◆ **Task details**:
Every line below should come back exactly as written, though the pictures stay out.

Segment Start: Data for processing

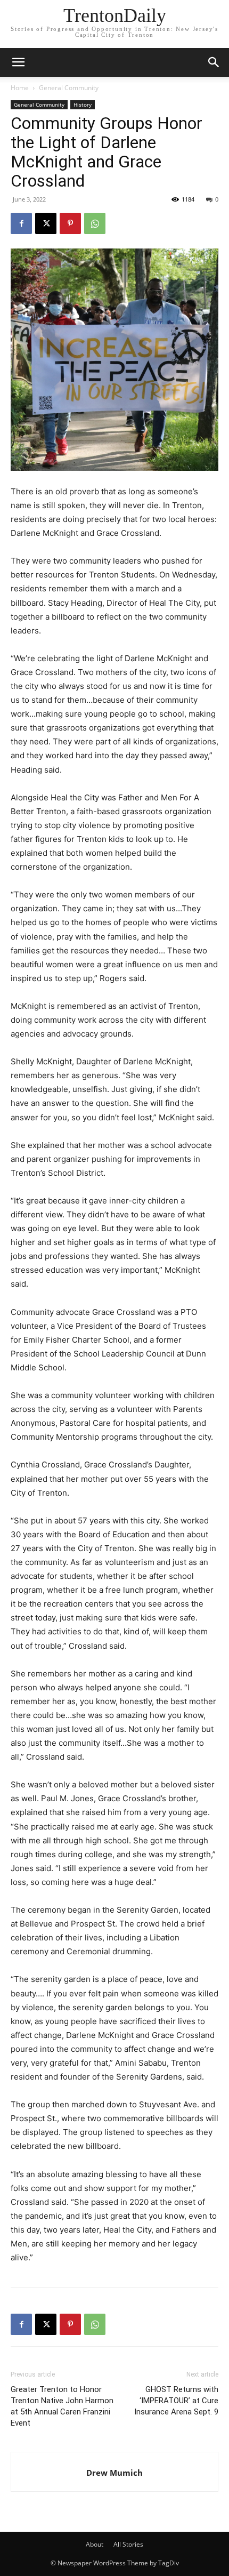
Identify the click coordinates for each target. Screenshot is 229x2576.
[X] (45, 223)
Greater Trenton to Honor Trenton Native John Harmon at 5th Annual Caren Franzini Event (62, 2406)
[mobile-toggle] (18, 62)
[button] (214, 62)
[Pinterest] (70, 223)
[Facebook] (21, 223)
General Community (69, 87)
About (94, 2544)
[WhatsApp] (94, 223)
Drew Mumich (114, 2472)
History (82, 104)
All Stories (128, 2544)
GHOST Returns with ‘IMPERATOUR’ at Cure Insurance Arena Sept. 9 (176, 2401)
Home (20, 87)
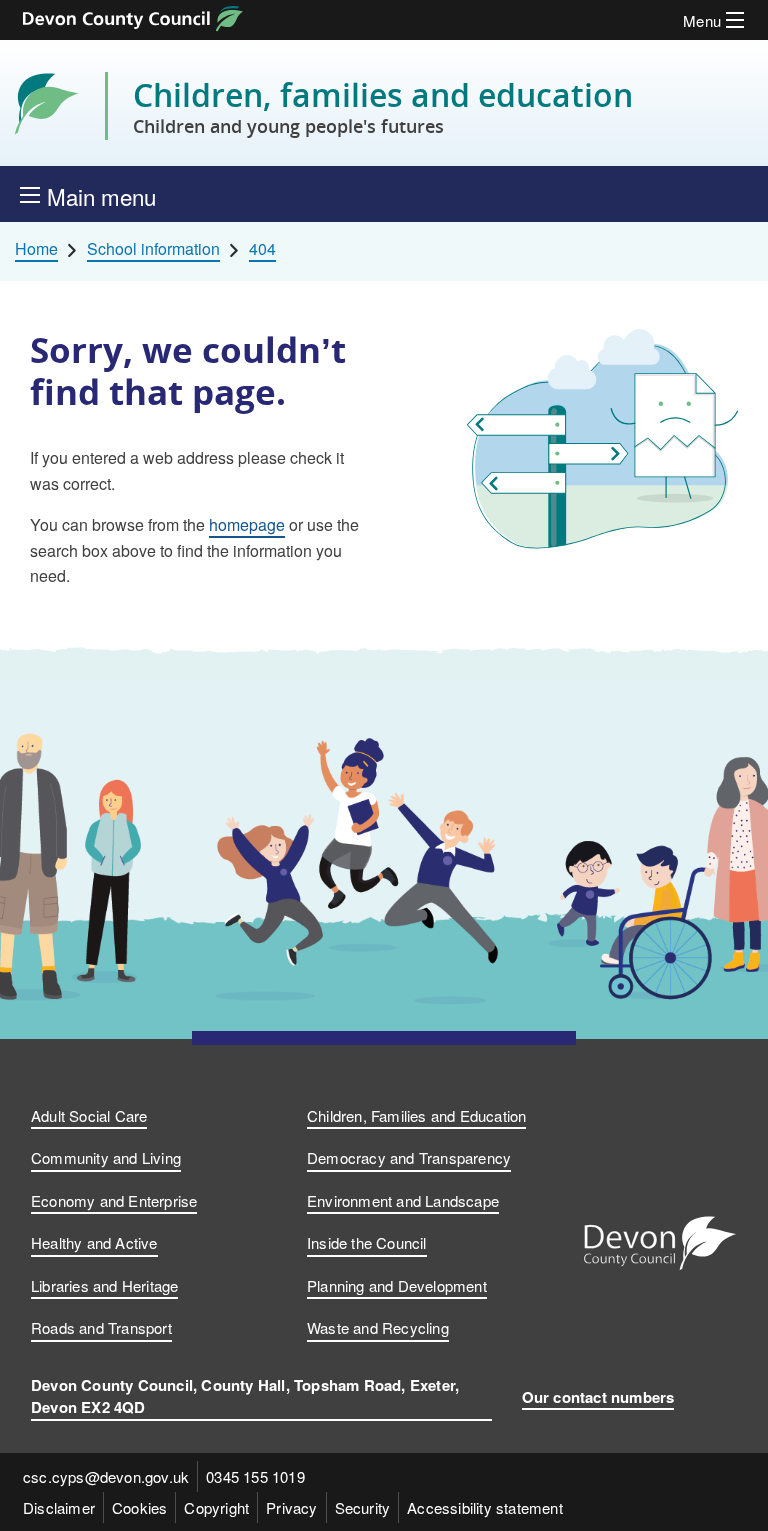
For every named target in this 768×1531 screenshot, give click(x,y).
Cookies (139, 1507)
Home (36, 249)
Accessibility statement (485, 1507)
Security (363, 1507)
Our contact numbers (598, 1397)
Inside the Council (367, 1242)
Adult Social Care (89, 1115)
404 (262, 249)
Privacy (291, 1507)
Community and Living (106, 1157)
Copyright (216, 1507)
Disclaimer (59, 1507)
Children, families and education (383, 106)
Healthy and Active (94, 1242)
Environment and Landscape (403, 1200)
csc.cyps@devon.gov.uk (106, 1476)
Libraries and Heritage (104, 1285)
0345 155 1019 (255, 1476)
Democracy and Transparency (409, 1157)
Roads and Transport (101, 1327)
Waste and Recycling (378, 1327)
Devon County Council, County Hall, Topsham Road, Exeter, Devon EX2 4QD (245, 1396)
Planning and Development (397, 1285)
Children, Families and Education (416, 1115)
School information (153, 249)
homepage (247, 524)
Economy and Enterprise (114, 1200)
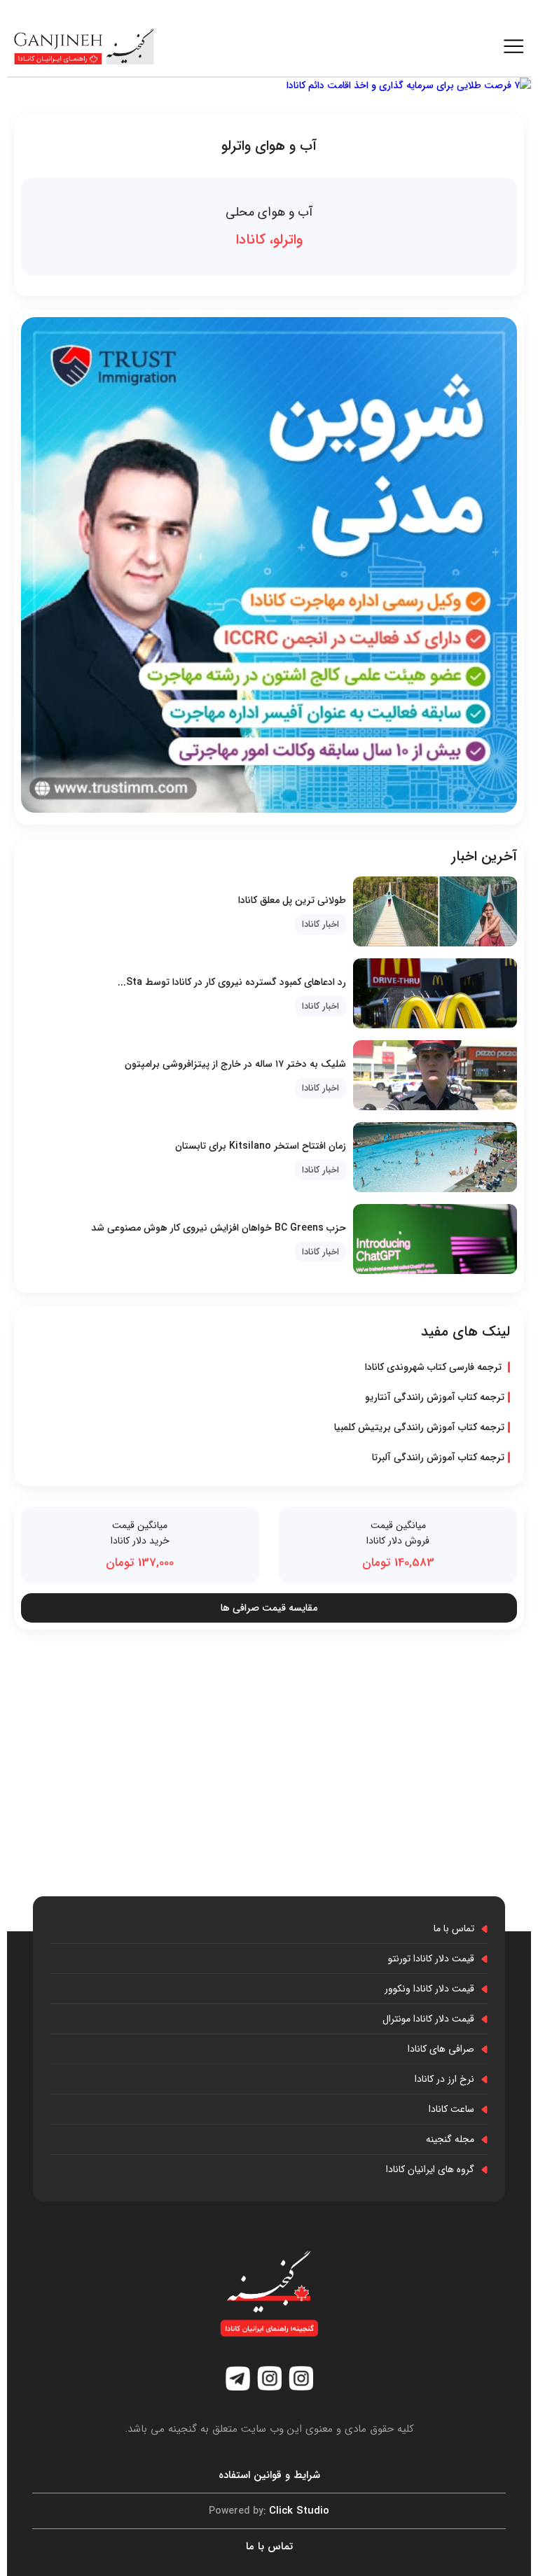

Segment End: Data for processing

◆ **Task output**:
Identify the click coordinates for each target. Screenshot is 229x2576.
[X] (45, 223)
Greater Trenton to Honor Trenton Native John Harmon at 5th Annual Caren Franzini Event (62, 2406)
[mobile-toggle] (18, 62)
[button] (214, 62)
[Pinterest] (70, 223)
[Facebook] (21, 223)
General Community (69, 87)
About (94, 2544)
[WhatsApp] (94, 223)
Drew Mumich (114, 2472)
History (82, 104)
All Stories (128, 2544)
GHOST Returns with ‘IMPERATOUR’ at Cure Insurance Arena Sept. 9 (176, 2401)
Home (20, 87)
For every named target in this 768×1531 screenshot, give click(x,y).
Cookies (139, 1507)
Home (36, 249)
Accessibility statement (485, 1507)
Security (363, 1507)
Our contact numbers (598, 1397)
Inside the Council (367, 1242)
Adult Social Care (89, 1115)
404 (262, 249)
Privacy (291, 1507)
Community and Living (106, 1157)
Copyright (216, 1507)
Disclaimer (59, 1507)
Children, families and education (383, 106)
Healthy and Active (94, 1242)
Environment and Landscape (403, 1200)
csc.cyps@devon.gov.uk (106, 1476)
Libraries and Heritage (104, 1285)
0345 155 1019 (255, 1476)
Democracy and Transparency (409, 1157)
Roads and Transport (101, 1327)
Waste and Recycling (378, 1327)
Devon County Council, County Hall, Topsham Road, Exeter, Devon EX2 4QD (245, 1396)
Planning and Development (397, 1285)
Children, Families and Education (416, 1115)
School information (153, 249)
homepage (247, 524)
Economy and Enterprise (114, 1200)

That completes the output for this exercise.